There are mixed levels of enthusiasm. The United States seems to have has an ambivalent outlook on the Paralympics. NBC was criticised in London for its poor level of programming. It says it is increasing its output, though the network’s website has revealed minimal preview material this week. Gymnast Simon Biles and that Tonga flagbearer Pita Taufatofua remained NBC’s main Olympic stories. The US has only once made it beyond fourth at a Paralympics since 1996, when on home turf at Atlanta it topped the medals tale with 47 golds out of 158 overall. The US team was placed sixth after Ukraine at London 2012.
Research by The Economist has found that disabled sport is still mainly a rich-country affair, reflecting the need for costly prostheses and specialist training. Nine countries provided 40% of the athletes in London. White South Africans made up only a tenth of the population but dominate the team.
But participation by African countries is rising. Improvements in Rwanda’s education system helped it field 14 athletes in London and it is from Africa that nations new to the Paralympic movement are arriving in Rio this week. Congo, Malawi, Somalia, Togo and the island nation of Sao Tome and Principe are five of the six new countries, with Aruba, the island off the coast of Venezuela also sending. Independent nations Kosovo and South Sudan will also be represented.
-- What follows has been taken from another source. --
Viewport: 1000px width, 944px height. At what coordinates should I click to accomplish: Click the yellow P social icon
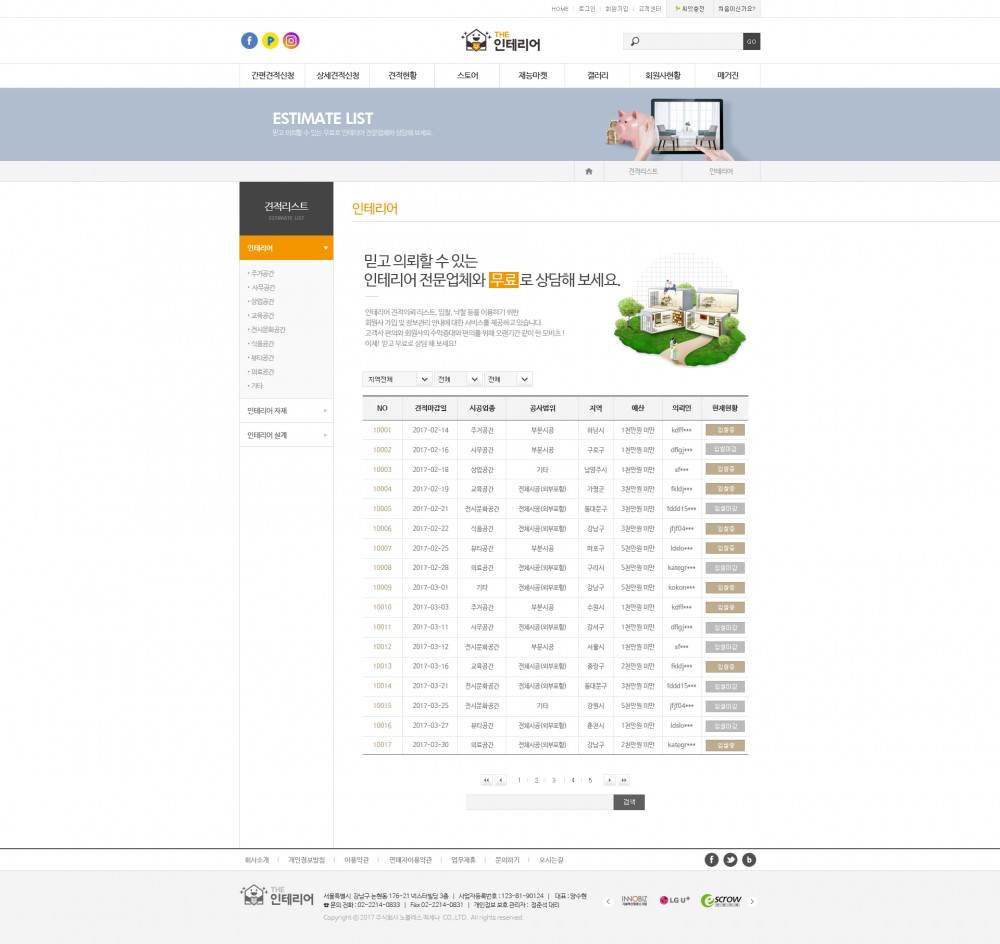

In a sense, these are the nations which matter most. In 2012, the first ever Paralympians from Haiti and the Democratic Republic of the Congo returned home to find that their presence had transformed the way disability was perceived in their less enlightened countries.
The reaction was not borne of empathy or pity but because the images they had generated were of sensational elite sport. Despite the obstacles, Rio holds out the same opportunity now. The names and the contests to savour are too numerous to mention but because of Jason Smyth, Omara Durand, Jonnie Peacock, Tatyana McFadden, Libby Kosmala, Jonas Jacobsson, Siamand Rahman, Emma Wiggs, Zahra Nemati, Alex Zanardi, David Weir and hundreds like them, there are 11 days of competition to savour. Rio can be another London.